Civetweb also provides access to the SQlite3 database through the LuaSQLite3 interface in Lua. An example is given in page.lp.
Civetweb exports the following functions to Lua:
mg (table): mg.read() -- reads a chunk from POST data, returns it as a string mg.write(str) -- writes string to the client mg.include(path) -- sources another Lua file mg.redirect(uri) -- internal redirect to a given URI mg.onerror(msg) -- error handler, can be overridden mg.version -- a string that holds Civetweb version mg.document_root -- a string that holds the document root directory mg.auth_domain -- a string that holds the HTTP authentication domain mg.get_var(str, varname) -- extract variable from (query) string mg.get_cookie(str, cookie) -- extract cookie from a string mg.get_mime_type(filename) -- get MIME type of a file mg.send_file(filename) -- send a file, including MIME type mg.url_encode(str) -- URL encode a string mg.url_decode(str) -- URL decode a string mg.base64_encode(str) -- BASE64 encode a string mg.base64_decode(str) -- BASE64 decode a string mg.md5(str) -- return the MD5 hash of a string mg.keep_alive(bool) -- allow/forbid to use http keep-alive for this request mg.request_info -- a table with the following request information .remote_addr -- IP address of the client as string .remote_port -- remote port number .server_port -- server port number .request_method -- HTTP method (e.g.: GET, POST) .http_version -- HTTP protocol version (e.g.: 1.1) .uri -- resource name .query_string -- query string if present, nil otherwise .script_name -- name of the Lua script .https -- true if accessed by https://, false otherwise .remote_user -- user name if authenticated, nil otherwise
connect (function): -- Connect to the remote TCP server. This function is an implementation -- of simple socket interface. It returns a socket object with three -- methods: send, recv, close, which are synchronous (blocking). -- connect() throws an exception on connection error. connect(host, port, use_ssl)
-- Example of using connect() interface:
local host = 'code.google.com' -- IP address or domain name
local ok, sock = pcall(connect, host, 80, 1)
if ok then
sock:send('GET /p/civetweb/ HTTP/1.0\r\n' ..
'Host: ' .. host .. '\r\n\r\n')
local reply = sock:recv()
sock:close()
-- reply now contains the web page https://code.google.com/p/civetweb
end
IMPORTANT: Civetweb does not send HTTP headers for Lua pages. Therefore, every Lua Page must begin with HTTP reply line and headers, like this:
<? print('HTTP/1.0 200 OK\r\nContent-Type: text/html\r\n\r\n') ?>
<html><body>
... the rest of the web page ...
To serve Lua Page, civetweb creates Lua context.
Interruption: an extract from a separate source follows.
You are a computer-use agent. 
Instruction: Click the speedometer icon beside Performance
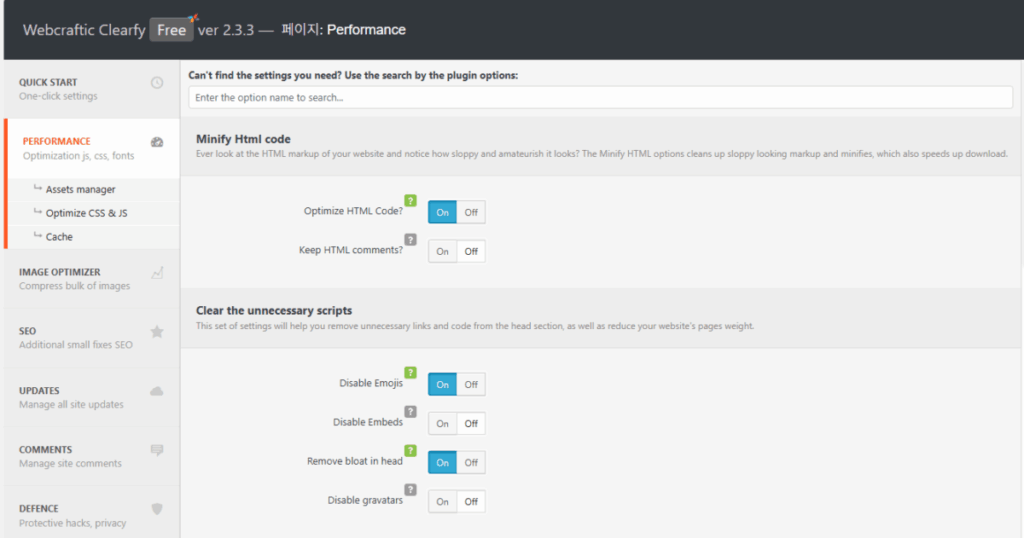coord(157,142)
That context is used for all Lua blocks within the page. That means, all Lua blocks on the same page share the same context. If one block defines a variable, for example, that variable is visible in the block that follows.
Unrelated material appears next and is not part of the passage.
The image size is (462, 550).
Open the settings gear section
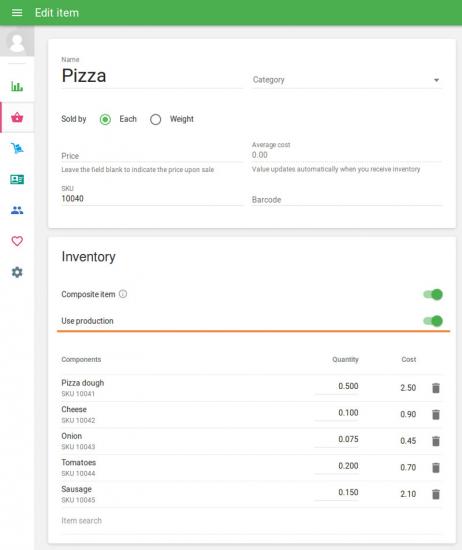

PHP doesn't work - getting empty page, or ‘File not found’ error. The reason for that is wrong paths to the interpreter. Remember that with PHP, correct interpreter is php-cgi.exe (php-cgi on UNIX). Solution: specify full path to the PHP interpreter, e.g.: civetweb -cgi_interpreter /full/path/to/php-cgi
Civetweb fails to start. If Civetweb exits immediately when run, this usually indicates a syntax error in the configuration file (named civetweb.conf by default) or the command-line arguments. Syntax checking is omitted from Civetweb to keep its size low. However, the Manual should be of help. Note: the syntax changes from time to time, so updating the config file might be necessary after executable update.
Embedding with OpenSSL on Windows might fail because of calling convention. To force Civetweb to use __stdcall convention, add /Gz compilation flag in Visual Studio compiler.